Home How to Think Like an Art Thief When Planning Your Next Social Media Campaign

How to Think Like an Art Thief When Planning Your Next Social Media Campaign

There are lots of suggestions on improving your social media campaigns out on the Interwebs, but this post from Jesse Stanchak caught my attention. He describes how to plan a campaign like an art thief.. Now Stanchak isn’t advocating actual larceny here, but his suggestions are good ones and worth repeating.

He says, “a lot of the potential of social media is tied up in being willing to think big and then plan small, just like an art thief.”

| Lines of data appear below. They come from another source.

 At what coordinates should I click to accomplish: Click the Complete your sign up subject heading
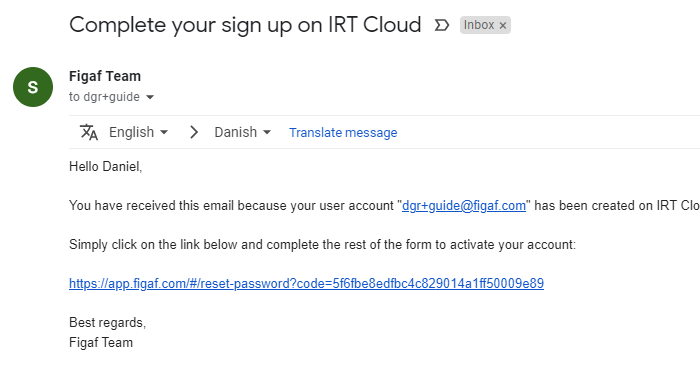click(x=245, y=25)
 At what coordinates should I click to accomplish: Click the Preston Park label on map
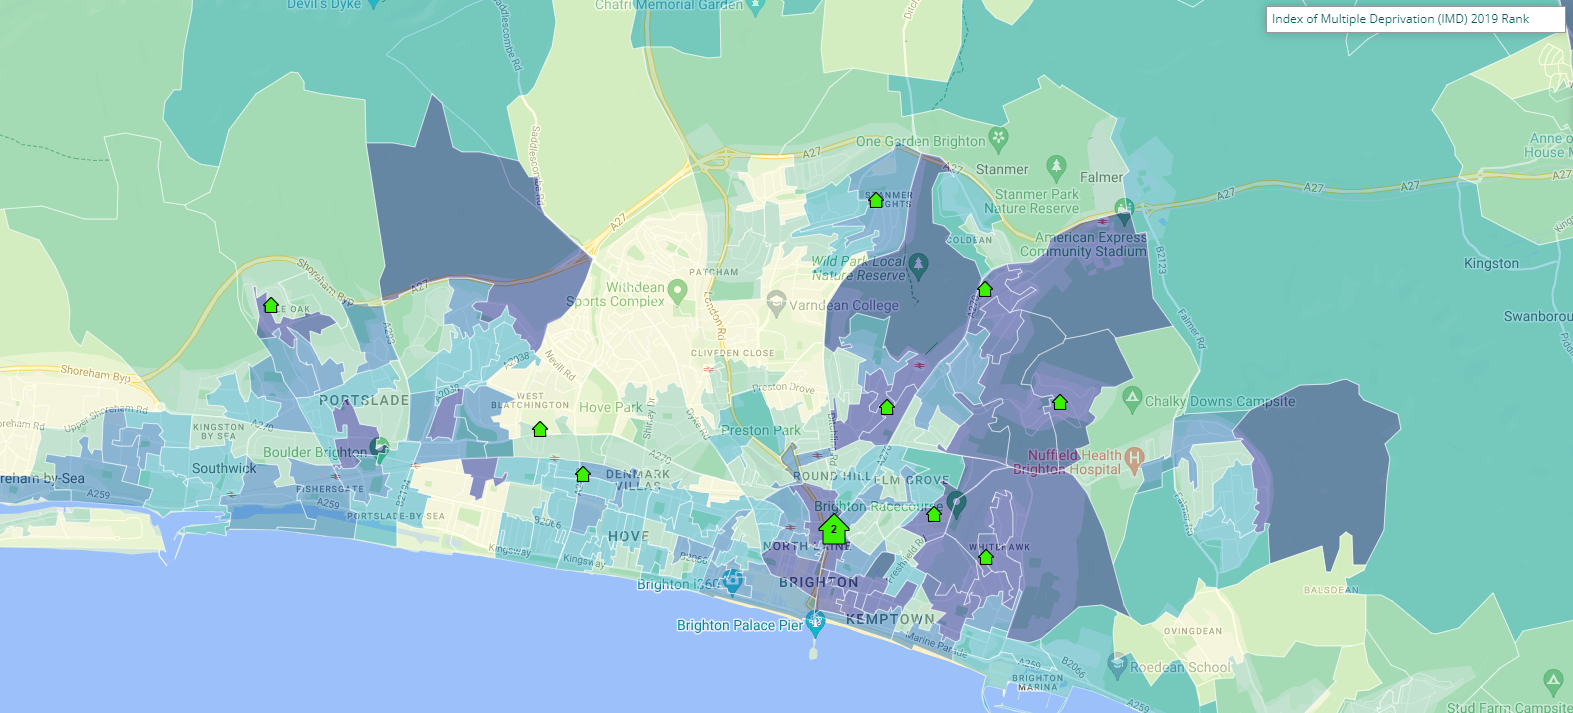pos(761,430)
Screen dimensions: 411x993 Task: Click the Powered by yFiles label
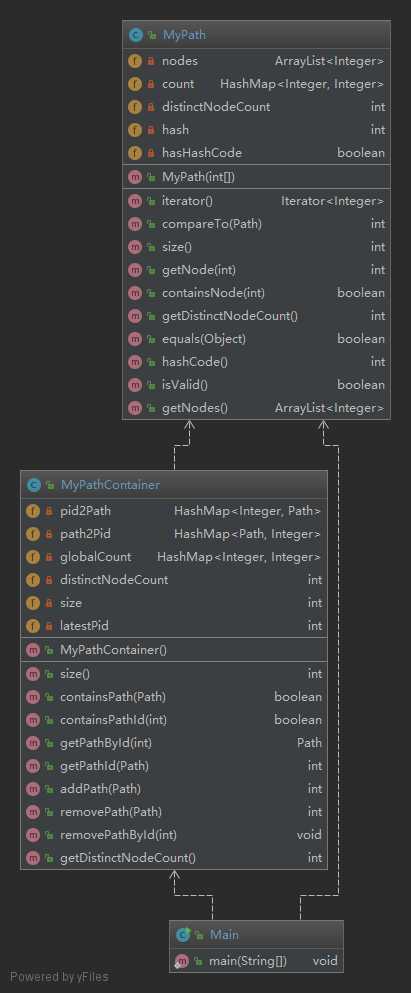click(x=59, y=977)
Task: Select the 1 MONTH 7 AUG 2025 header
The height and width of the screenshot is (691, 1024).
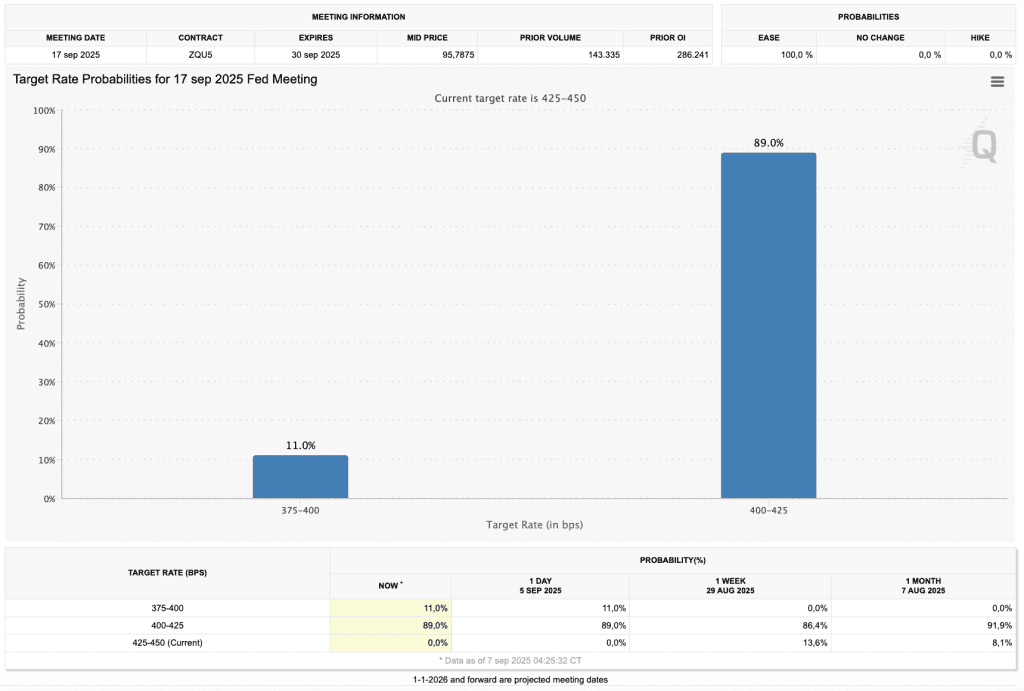Action: pos(923,586)
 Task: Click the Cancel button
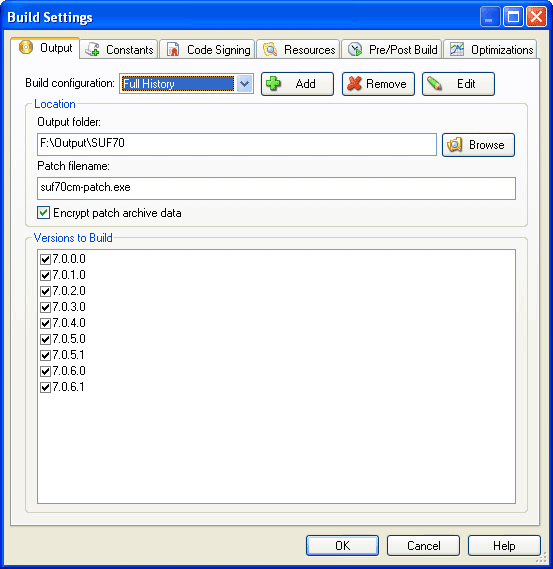point(423,545)
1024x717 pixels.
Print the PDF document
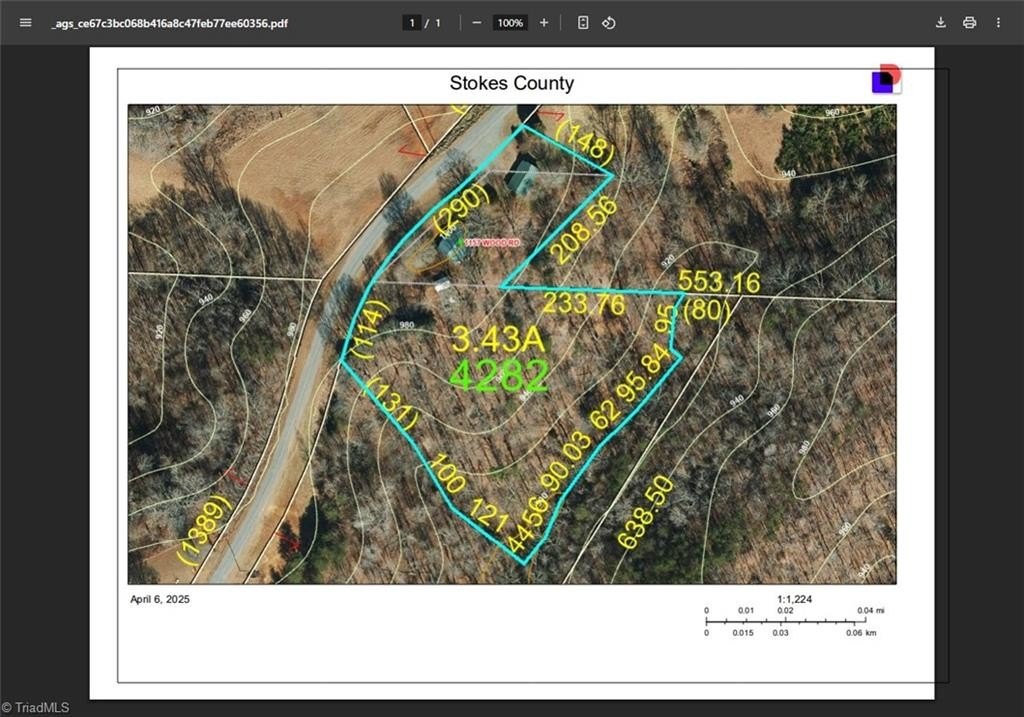pos(969,22)
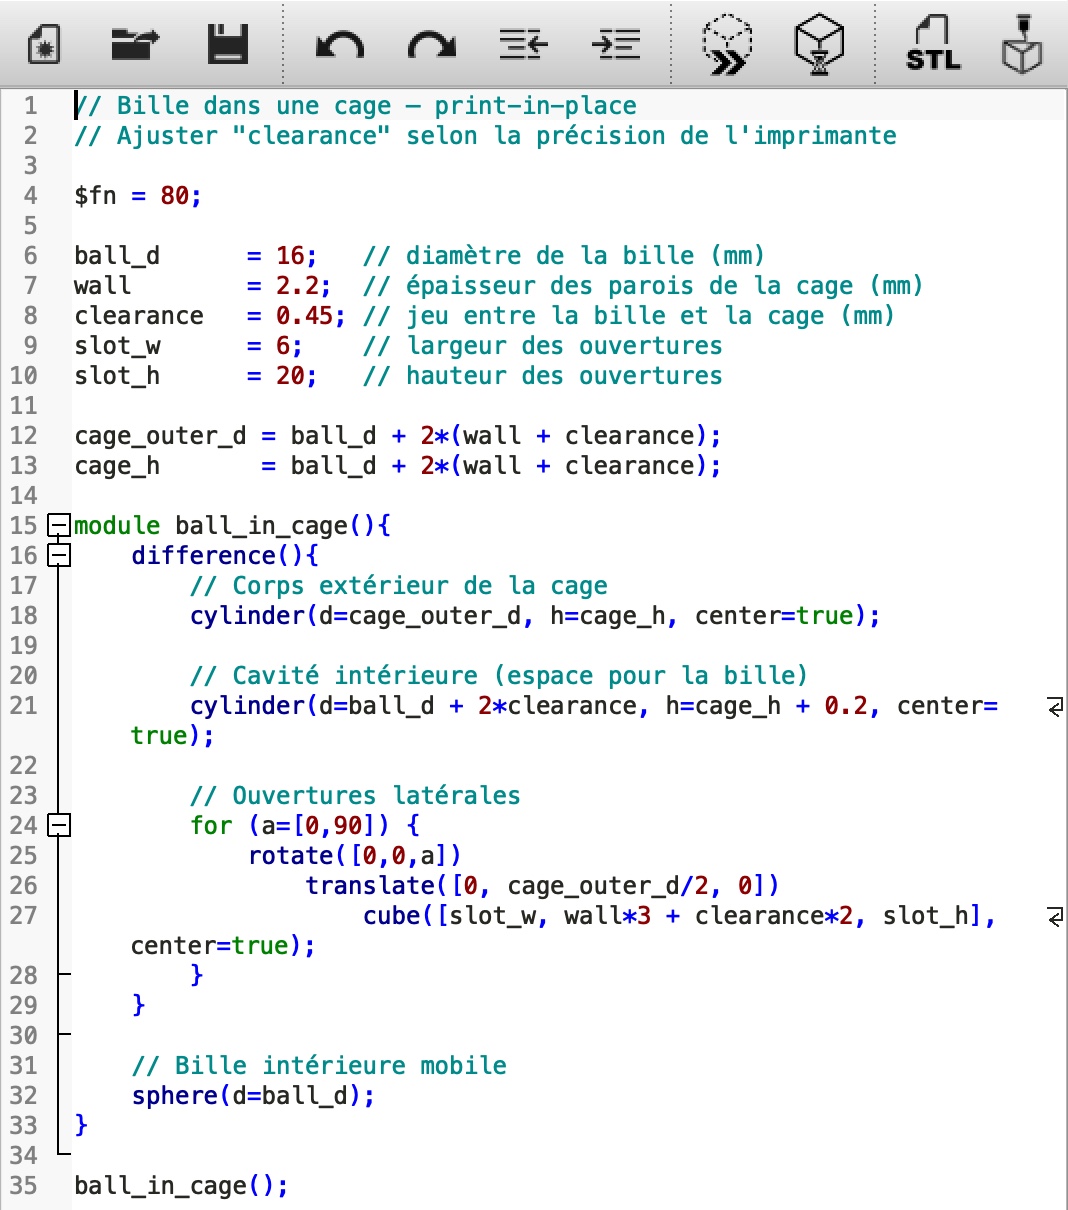Save the script using the floppy disk icon
Screen dimensions: 1068x1210
(x=227, y=45)
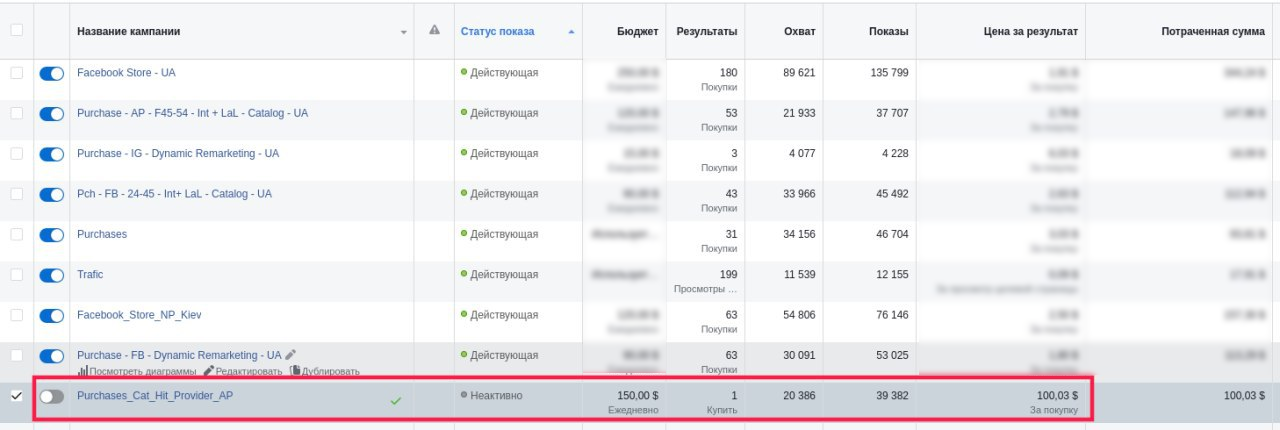Turn off the Facebook Store - UA campaign toggle
The height and width of the screenshot is (430, 1280).
point(51,74)
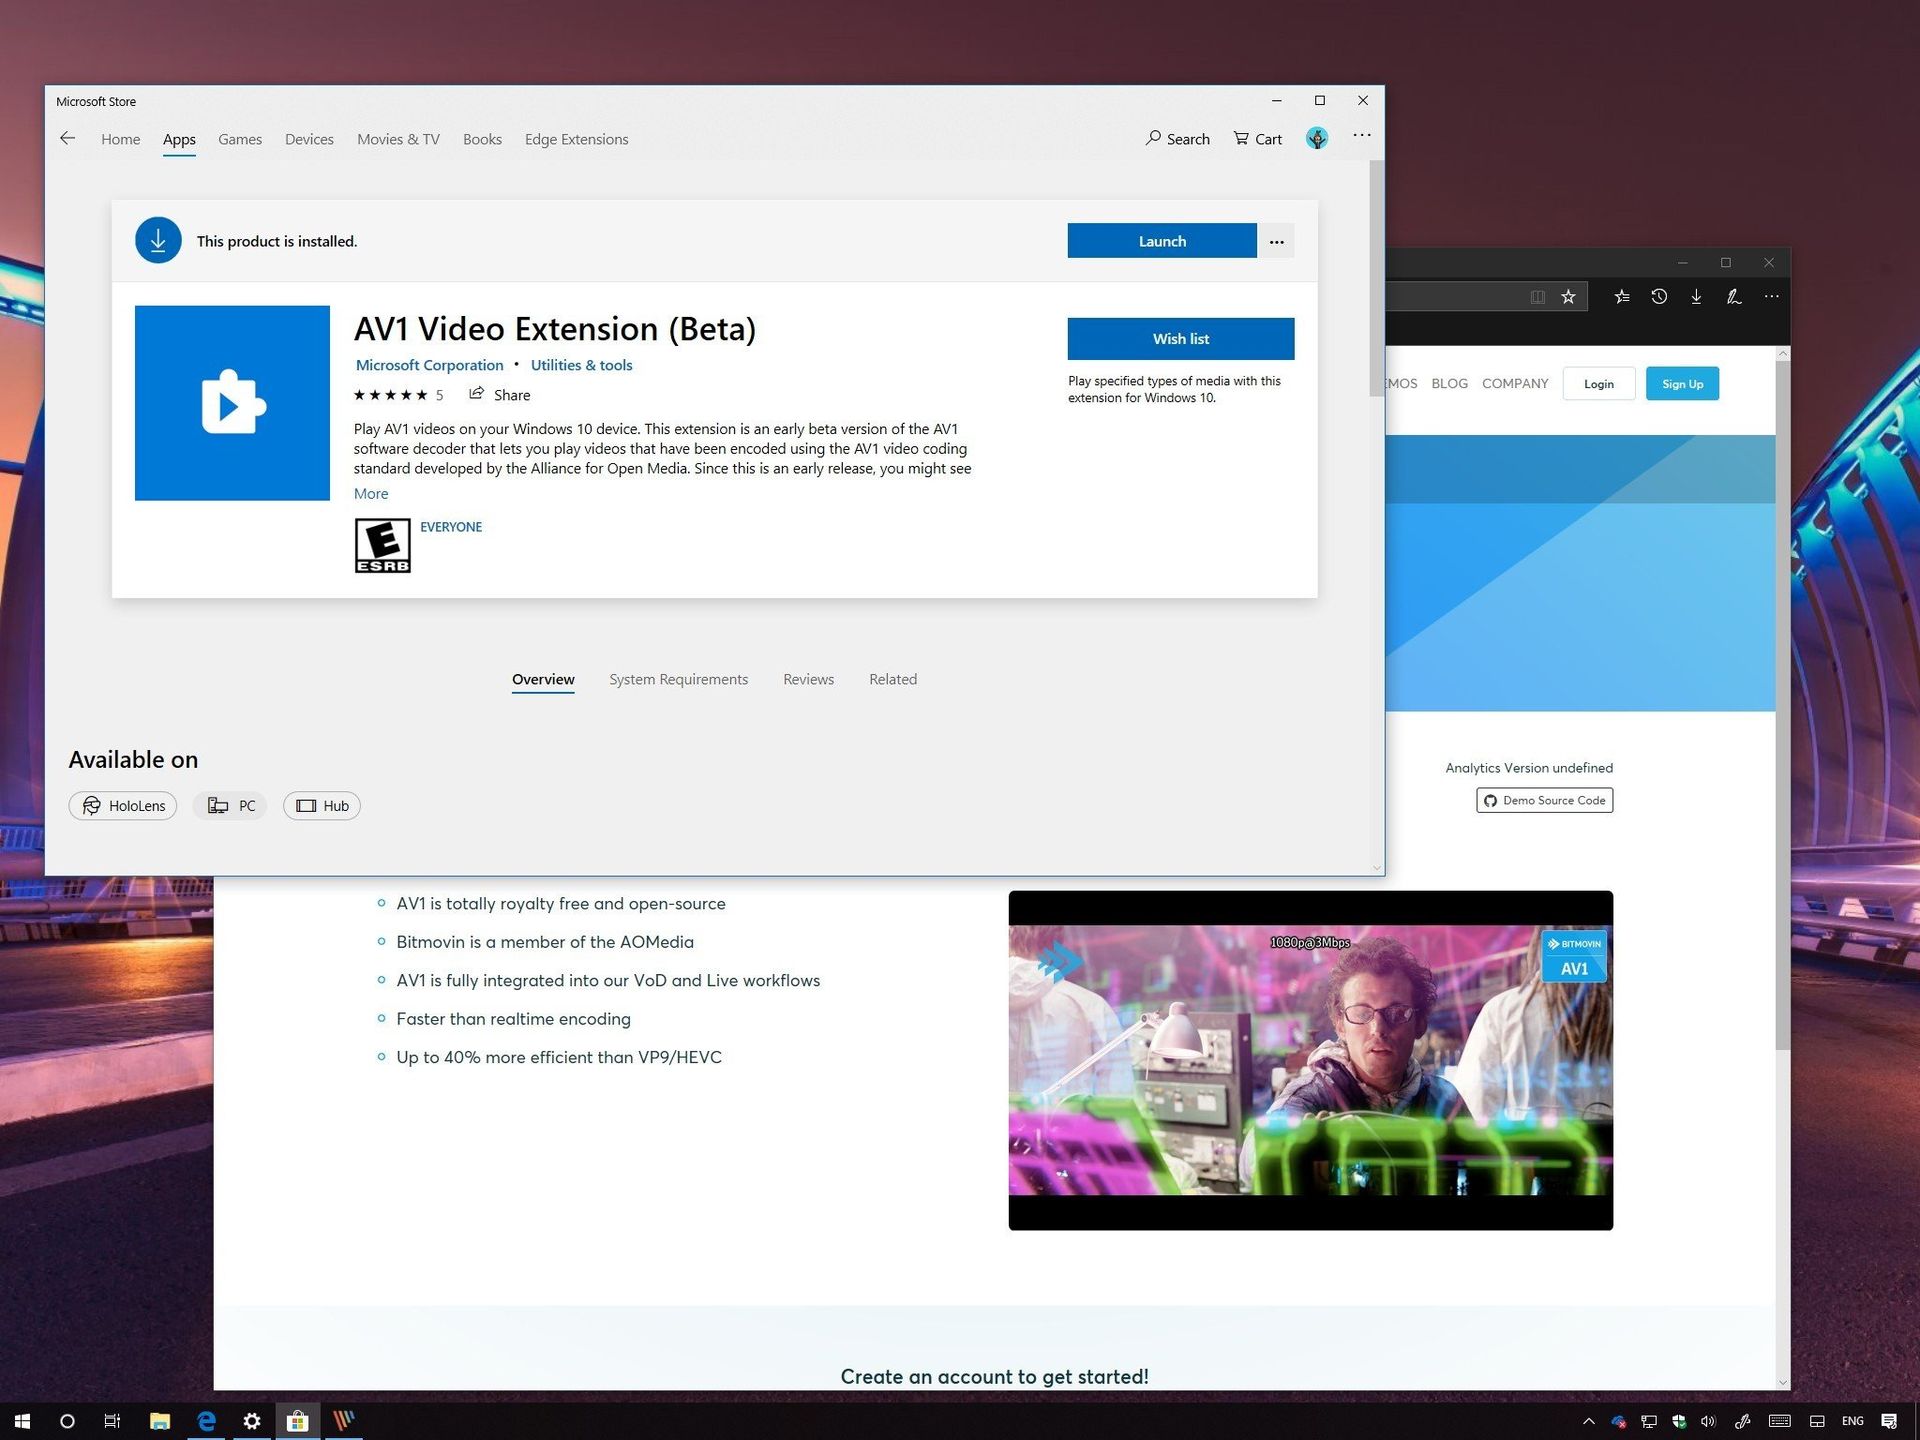1920x1440 pixels.
Task: Open the volume control in the taskbar
Action: click(1708, 1420)
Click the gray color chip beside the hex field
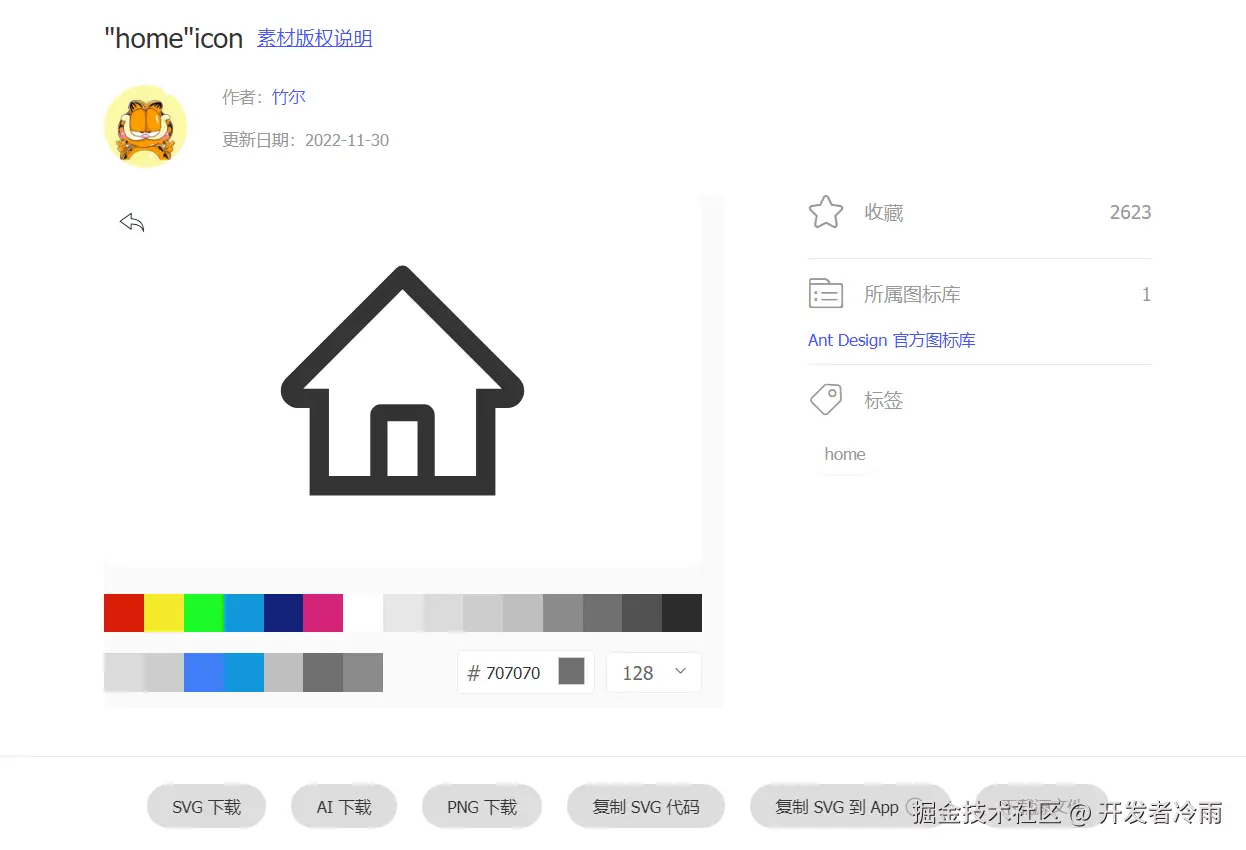This screenshot has height=850, width=1246. tap(572, 672)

Here are his tips, and no, they don’t include avoiding the law:

  • Dream big or don’t bother. Nobody ever steals paintings of dogs playing poker, or the velvet Elvis genre. Unless you’re willing to actually put in the work to create something of value for your audience, they’re just going to ignore you.
  • Know what people like. Art thieves don’t just steal works by artists they personally appreciate; they target artists whose work will sell. Don’t know your audience? Then step back and do some research and get a better understanding. When was the last time you looked at your server and chat logs, for example?
  • Remember that simple plans are best. Look at your social media presence. Is it more complicated than it needs to be? How many moving parts does it have, and what can be eliminated?
  • Sweat the details. Don’t mistake simple for easy. The little things don’t seem very sexy, but when a social media campaign goes off the rails, it’s usually because someone got careless and sent a tweet from the wrong account, or something just as trivial. Find someone who is Type A enough to care about the details.
  • Recognize you can’t control everything. There is no such thing as a perfect plan. Putting a plan in motion means involving other people and these other people can be unpredictable. Keep this in mind and make plans for dealing with the unexpected.
  • Think about the day after. Law enforcement officials say that most art thieves get caught not while stealing their prizes, but when trying to sell them later. Similarly, too many social media campaigns focus on attracting a ton of fans and followers without any consideration being given to what the brand will do with these relationships once they’re formed. Those of you who have quickly gained followers know that you can quickly lose them too.